- [Text shown]:
● ● ● ● ● ● ●

Soil porosity is complex.  Traditional models regard porosity as continuous. This fails to account for anomalous features and produces only approximate results.  Furthermore it cannot help model the influence of environmental factors which affect pore geometry.  A number of more complex models have been proposed, including fractals, bubble theory, cracking theory, Boolean grain process, packed sphere, and numerous other models.

Soil texture 

Soil texture is the analysis and classification of the varying amounts of particles present in the soil. Soil texture triangles are used to determine the measure of clay, sand and silt present. The volume of these particles determines the appearance, feel and chemical properties of the soil.

Methods of determining texture 
The measure of texture by hand is a simple way of estimating the sand, silt and clay amounts and ultimately estimating the soil type. This is typically done in the field when precise measurement tools are unavailable.

Soil texture estimation in the field 
To estimate by hand, scientists in the field will take a handful of sifted soil and moisten it with water until it holds together. The soil is then rolled into a ball nearing 1-2 inches in diameter, called a bolus, until it is no longer sticky. With the bolus in hand, the thumb is then used to attempt to press out the soil into what is called a ribbon. A ribbon is successfully achieved when the soil is 2 mm in thickness, and 1–2 cm wide. Characteristics such as the length of the ribbon, color of the moistened soil and the level of crumble are taken into account and used to estimate the soil type.

Soil texture estimation in the lab 

An experienced soil scientist can determine soil texture in the field with decent accuracy, as described above. However, not all soils lend themselves to accurate field determinations of soil texture due to the presence of other particles that interfere with measuring the concentration of sand, silt and clay. The mineral texture can be obfuscated by high soil organic matter, iron oxides, amorphous or short-range-order aluminosilicates, and carbonates. In order to precisely determine the amount of clay, sand and silt in a soil, it must be taken to a laboratory for analysis. A strategy known as particle size analysis (PSA) is performed, beginning with the pretreatment of the soil in order to remove all other particles such as organic matter that may interfere with the classification. Pretreatment must leave the soil as strictly sand, silt and clay particles. Pretreatment may consist of processes such as the sieving of the soil to remove larger particles, thus allowing the soil to be dispersed properly. Hydrometer tests may then be used to calculate the amounts of sand, silt and clay present. This consists of mixing the pretreated soil with water and then allowing the mixture to settle, making note of the hydrometer reading. Sand particles are the largest, and thus will settle the quickest, followed by the silt particles, and lastly the clay particles. The sections are then dried and weighed. The three sections should add up to 100% in order for the test to be considered successful. Laser diffraction analysis can also be used as alternative to the sieving and hydrometer methods.

● ● ● ● ● ● ●

- [Dataset entries]:
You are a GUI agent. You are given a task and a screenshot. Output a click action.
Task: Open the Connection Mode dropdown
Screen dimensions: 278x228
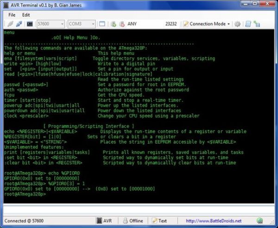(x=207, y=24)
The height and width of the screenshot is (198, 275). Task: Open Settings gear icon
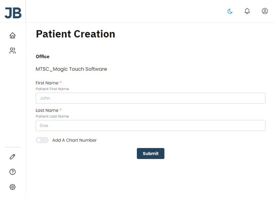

● ● ● ● ● ● ●

- [Task instructions]:
a – According to the soil passage, what thickness and width must the pressed soil reach for a ribbon to be achieved?
b – Reproduce word for word the part of the soil passage that opens with the words containing "Soil porosity is" and closes with "numerous other models.".
Work only from the soil passage.

- [Answer list]:
a – The soil must be 2 mm thick and 1–2 cm wide.

b –
Soil porosity is complex.  Traditional models regard porosity as continuous. This fails to account for anomalous features and produces only approximate results.  Furthermore it cannot help model the influence of environmental factors which affect pore geometry.  A number of more complex models have been proposed, including fractals, bubble theory, cracking theory, Boolean grain process, packed sphere, and numerous other models.